SSEP-based prognostication after cardiac arrest should be performed at 24–72 hours and should not be the sole determinant. The 2023 AAN/AHA guidelines recommend a multimodal approach combining clinical exam, SSEP, EEG (absence of reactivity, status epilepticus), serum NSE levels, and brain imaging for neuroprognostication.

Quick Reference

Evoked Potentials at a Glance

Question	Answer
Most sensitive EP for MS?	VEP (85–90% sensitivity)
Key VEP waveform?	P100 — prolonged latency = demyelination (optic neuritis)
Most robust BAEP wave?	Wave V (inferior colliculus)
BAEP in acoustic neuroma?	Prolonged I–III interpeak latency
BAEP in brain death?	Absent all waves or only Wave I present
Best prognostic test post-cardiac arrest?	SSEP: bilateral absent N20 at 24–72 hrs = poor outcome (FPR <1%)
SSEP pathway?	Dorsal columns → medial lemniscus → thalamus → sensory cortex
MEP pathway?	Motor cortex → corticospinal tract → anterior horn cell → muscle
Intraoperative alarm criteria?	50% amplitude drop or 10% latency increase
SSEP alone can miss what?	Anterior cord ischemia (need MEP for corticospinal tract)
What does latency reflect?	Myelin integrity (prolonged = demyelination)
What does amplitude reflect?	Axonal integrity (reduced = axonal loss)

BAEP Wave Generator Quick Table

Wave	Generator	Quick Memory
I	Distal CN VIII	Ear (cochlear nerve)
II	Cochlear nucleus	Pontomedullary junction
III	Superior olivary complex	Lower pons
IV	Lateral lemniscus	Upper pons
V	Inferior colliculus	Midbrain (most robust)

References

Chiappa KH. Evoked Potentials in Clinical Medicine. 3rd ed.

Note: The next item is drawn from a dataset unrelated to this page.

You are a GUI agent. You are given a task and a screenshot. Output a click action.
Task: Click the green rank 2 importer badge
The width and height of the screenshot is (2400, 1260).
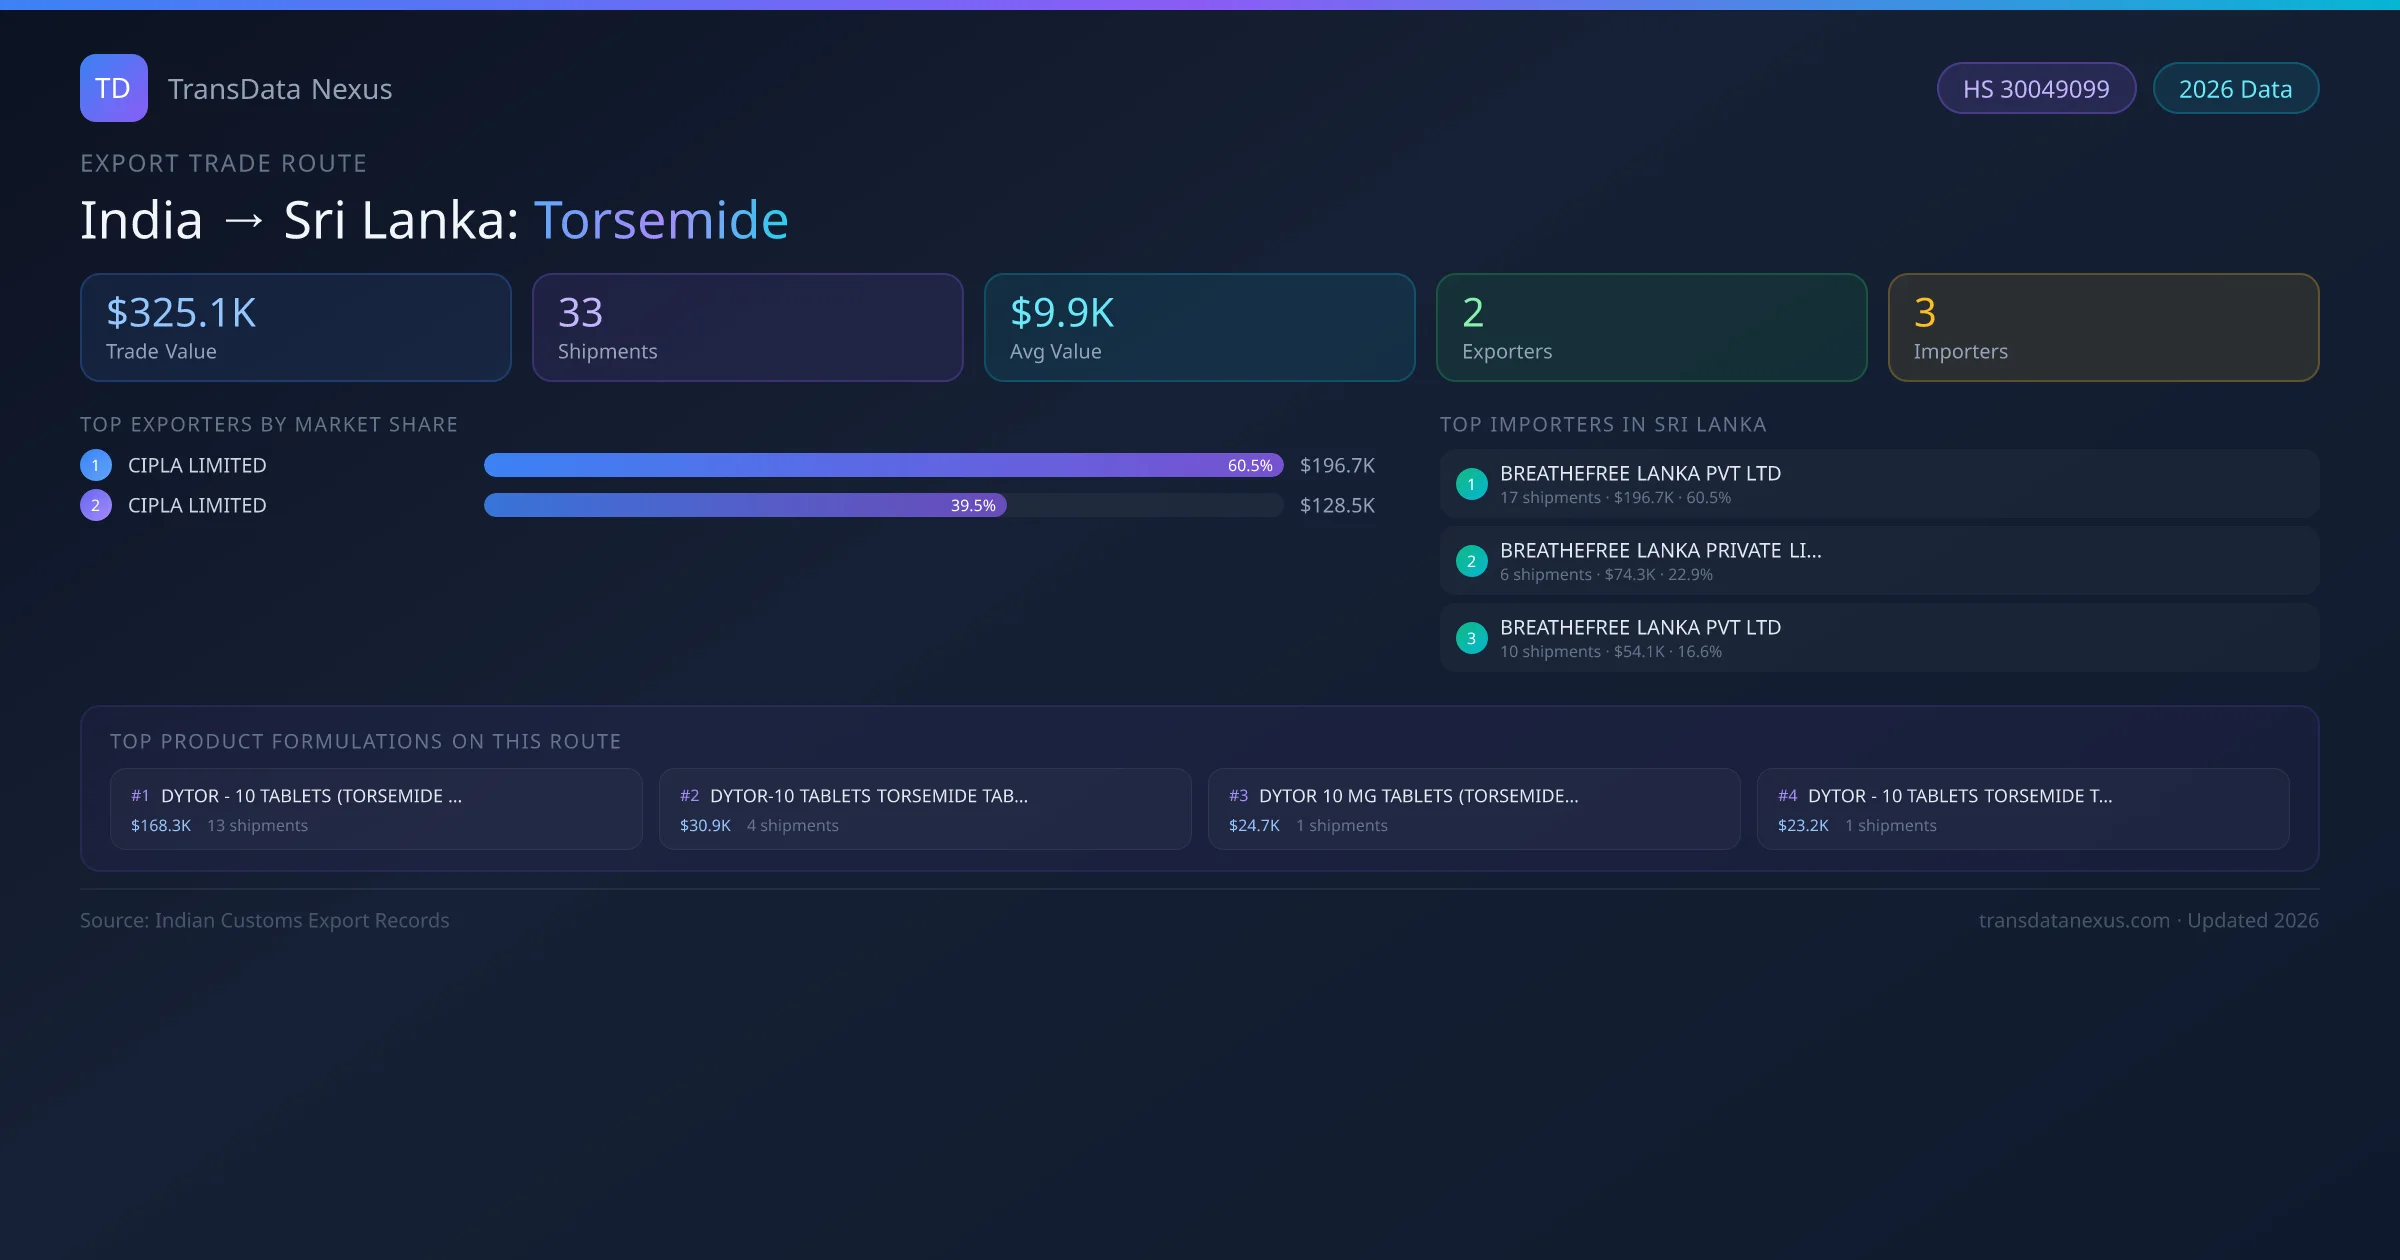click(x=1471, y=561)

Lippincott-Raven; 1997.
Aminoff MJ. Aminoff's Electrodiagnosis in Clinical Neurology. 6th ed. Elsevier; 2012.
Nuwer MR. Fundamentals of evoked potentials and common clinical applications today. Electroencephalography and Clinical Neurophysiology. 1998;106(2):142–148.
American Clinical Neurophysiology Society (ACNS). Guideline 9D: Guidelines on short-latency somatosensory evoked potentials.
Wijdicks EFM et al. Practice parameter: Prediction of outcome in comatose survivors after cardiopulmonary resuscitation. Neurology. 2006;67(2):203–210.
Continuum (AAN). Clinical Neurophysiology and Evoked Potentials review articles.